Die bisherige Stasi-Aufarbeitung hat aus Sicht des Aufarbeitungsvereins viele wichtige Erkenntnisse zur SED-Diktatur geliefert sowie zur Rehabilitierung von Menschen, die unter der Diktatur gelitten haben, beigetragen. "Die Behörde half beim Elitenwechsel und bei demokratischen Umgestaltungen nicht nur in Ostdeutschland. Nach 30 Jahren sind sicher auch Neubewertungen und neue Orientierungen erforderlich. Dies ist eine Herausforderung für die Wissenschaft und den gesellschaftlichen Diskurs und weniger eine Frage der organisatorischen Form", so Booß.
Booß sagte weiter: „Die Akten werden nun an das hochprofessionelle und geachtete Bundesarchiv übergeben. Damit steigen die Erwartungen insbesondere was die fachgerechte Lagerung, Erschließung und Bereitstellung der Akten für Nutzer betrifft. Es zeigen sich aber auch schon erste Webfehler in dieser vom Bundestag 2020 beschlossenen organisatorischen Form. Ein Archiv tut sich schwer, aktive Aufarbeitung, d.h. auch Bildungsaufgaben zu übernehmen, die gesetzlich vorgegeben sind. Wir ermuntern daher das Bundesarchiv, sich insbesondere mit regionalen Trägern und NGOs zusammenzusetzen, um ein attraktives grundrechtsorientiertes Angebot zur Diktaturaufarbeitung sicherzustellen. Auch unser Verein ist bereit, dies zu unterstützen."

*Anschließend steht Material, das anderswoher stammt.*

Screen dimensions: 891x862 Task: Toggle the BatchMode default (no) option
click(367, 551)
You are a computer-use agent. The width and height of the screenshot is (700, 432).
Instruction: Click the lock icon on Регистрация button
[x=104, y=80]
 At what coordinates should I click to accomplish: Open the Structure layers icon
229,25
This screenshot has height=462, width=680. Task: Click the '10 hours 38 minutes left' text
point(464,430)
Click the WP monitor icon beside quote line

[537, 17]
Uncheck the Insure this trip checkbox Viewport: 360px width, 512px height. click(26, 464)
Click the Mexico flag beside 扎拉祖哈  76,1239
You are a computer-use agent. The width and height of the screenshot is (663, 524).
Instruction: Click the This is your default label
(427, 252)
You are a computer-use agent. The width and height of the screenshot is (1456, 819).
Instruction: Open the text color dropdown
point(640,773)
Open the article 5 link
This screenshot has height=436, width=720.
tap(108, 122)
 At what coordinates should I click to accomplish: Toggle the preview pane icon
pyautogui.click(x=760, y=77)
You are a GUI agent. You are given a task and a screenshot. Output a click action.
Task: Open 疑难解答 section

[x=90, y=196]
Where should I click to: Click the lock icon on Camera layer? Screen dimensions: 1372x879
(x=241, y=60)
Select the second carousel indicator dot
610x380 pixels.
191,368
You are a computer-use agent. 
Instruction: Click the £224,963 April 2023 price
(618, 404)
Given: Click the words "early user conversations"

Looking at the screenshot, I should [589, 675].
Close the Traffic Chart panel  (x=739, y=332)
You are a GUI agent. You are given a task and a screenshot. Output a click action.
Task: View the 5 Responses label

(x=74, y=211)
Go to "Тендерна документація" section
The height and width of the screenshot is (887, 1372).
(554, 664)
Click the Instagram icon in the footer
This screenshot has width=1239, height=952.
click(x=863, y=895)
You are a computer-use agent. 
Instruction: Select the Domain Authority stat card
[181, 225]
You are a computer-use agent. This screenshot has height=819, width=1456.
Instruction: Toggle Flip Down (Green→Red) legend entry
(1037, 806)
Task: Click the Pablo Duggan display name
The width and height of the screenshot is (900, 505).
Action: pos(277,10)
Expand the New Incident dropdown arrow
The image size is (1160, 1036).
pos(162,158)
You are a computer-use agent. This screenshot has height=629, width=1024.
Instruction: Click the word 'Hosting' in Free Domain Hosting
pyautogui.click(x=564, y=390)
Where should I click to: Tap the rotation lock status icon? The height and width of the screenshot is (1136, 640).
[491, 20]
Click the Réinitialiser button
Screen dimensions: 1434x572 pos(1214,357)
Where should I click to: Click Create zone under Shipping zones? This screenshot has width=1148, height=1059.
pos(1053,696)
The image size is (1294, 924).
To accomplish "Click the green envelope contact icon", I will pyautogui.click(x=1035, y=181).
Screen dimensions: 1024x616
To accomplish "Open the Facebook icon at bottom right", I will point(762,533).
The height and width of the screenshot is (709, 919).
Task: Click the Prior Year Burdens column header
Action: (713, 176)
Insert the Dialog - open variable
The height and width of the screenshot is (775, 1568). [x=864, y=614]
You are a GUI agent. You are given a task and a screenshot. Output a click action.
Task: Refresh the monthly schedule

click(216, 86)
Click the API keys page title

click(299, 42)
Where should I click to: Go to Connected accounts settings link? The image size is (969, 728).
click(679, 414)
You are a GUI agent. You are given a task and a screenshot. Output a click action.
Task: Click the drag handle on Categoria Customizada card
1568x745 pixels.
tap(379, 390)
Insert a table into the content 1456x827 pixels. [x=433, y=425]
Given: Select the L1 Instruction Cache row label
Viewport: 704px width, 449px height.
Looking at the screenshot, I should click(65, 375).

Für die künftige Arbeit mit den Stasi-Unterlagen fordert der Aufarbeitungsverein Bürgerkomitee 15. Januar e.V.:
-die fachgerechte Lagerung der Unterlagen insbesonderen in den Außenarchiven (Stichwort Klimatisierung)
-eine Überprüfung der Arbeitsabläufe im Interesse einer schnelleren und effizienteren Aktennutzung
-einen neuen Anlauf zu einer realistischen computergestützten Wiederherstellung von Unterlagen, die die Stasi vernichten wollte (unter Einbeziehung eines Mediators zur virtuellen Rekonstruktion)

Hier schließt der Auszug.